Well, I hope that it is!  I've had my server for about 5 years, and haven't had any major issues until now.  I've now restored the hardware back to the state it was when it was last stable.  I'm unsure what else I can do, other than hope it WAS the USB.  If it isn't... Maybe the Motherboard is going bad, or the CPU.  Sigh.

 

Its been an hour and it hasn't crashed.  Lately its been crashing just about every hour.  If less.  I'm screen recording the IPMI again, so we'll see what happens.

Link to comment

So I'm currently running Memtest, but its going to take a couple of days given my large ammount of Ram.  I'm at a loss as to what it could be at this point, unless its, as I've said in a prior post, a CPU, or Motherboard issue, which would be a big shame.  I'd be having to build a new server, which wouldn't be the End of the world, but meh.  Sigh.

 

Does anyone know if there are any stress test apps by chance on Community Apps, perhaps one to stress individual components, to MAYBE determine the issue.  I once had access to Ultra-X when I used to be a Service Manager at Frys Electronics, and their kit was unique, I've looked on and off, and haven't found an alternative for it, which is a big shame.

Memtest.jpg

Link to comment
4 minutes ago, JorgeB said:

Fist thing I would try would be a different PSU.
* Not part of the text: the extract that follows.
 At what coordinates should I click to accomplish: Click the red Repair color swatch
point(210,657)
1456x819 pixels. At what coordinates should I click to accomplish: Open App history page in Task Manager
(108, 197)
A fair idea, though I JUST replaced the PSU about 6 months ago with the overkill EVGA Supernova 1000 T2, 80+ Titanium.  I'll plug it into my PSU tester once the memtest is complete... Perhaps the power cabled need re-seating.  Ugh.  I reseated the PCIE cards about 50 times, but didn't think to re-seat the power cables.

Edited by nexusjosh
Link to comment
4 minutes ago, nexusjosh said:

RamTest

Were you running the Memtest from Unraid's boot menu?  If so, it will not find any ECC issues (and most servers with ECC will completely halt the system if it runs into an uncorrectable ECC error).  Setup a new boot stick and download from https://www.memtest86.com/

 

On 3/4/2022 at 3:11 AM, nexusjosh said:

USB

These problems won't affect the "stability" of the server.  However based on your screenshots your flash is dropping offline and reconnecting.  Try a different port.  If it continues, then replace the flash drive and transfer your registration

Link to comment
4 hours ago, Squid said:

Were you running the Memtest from Unraid's boot menu?  If so, it will not find any ECC issues (and most servers with ECC will completely halt the system if it runs into an uncorrectable ECC error).  Setup a new boot stick and download from https://www.memtest86.com/

 

These problems won't affect the "stability" of the server.  However based on your screenshots your flash is dropping offline and reconnecting.  Try a different port.  If it continues, then replace the flash drive and transfer your registration

Thanks for your feedback!  I did use a Memtest USB I had, not the one Unraid is coupled with.  The one coupled with Unraid actually wouldn't boot for whatever reason.

 

I tested the Flash Drive, and it all tested out fine.  I re-connected/seated the power cables after testing the PSU, and the server has been purring along for nearly 5 hours now.  Soo... Maybe the power needed to be re-seated?! X.x  Ugh.  I don't want to yet get my hopes up, but, maybe that was the fix.  Even though the issues started after I added in the new ASUS card.  Maybe the ASUS card will now function fine.

Edited by nexusjosh
Link to comment

So, I was hoping the issue was resolved.  It was not.  After about 8 hours of up time it randomly power cycled once more, and I still have no idea why  I did catch it on a recording this time.  No errors or anything, just... Boop.  Hard Power cycle.

 

In the morning, I suppose I'll perhaps re-apply thermal paste?  Any other ideas on possible solutions?  I might change out the PSU, but I don't have a spare one on hand.

Link to comment
Just now, ChatNoir said:

Or if you rarely have any power grid issues, try without the UPS for a few days.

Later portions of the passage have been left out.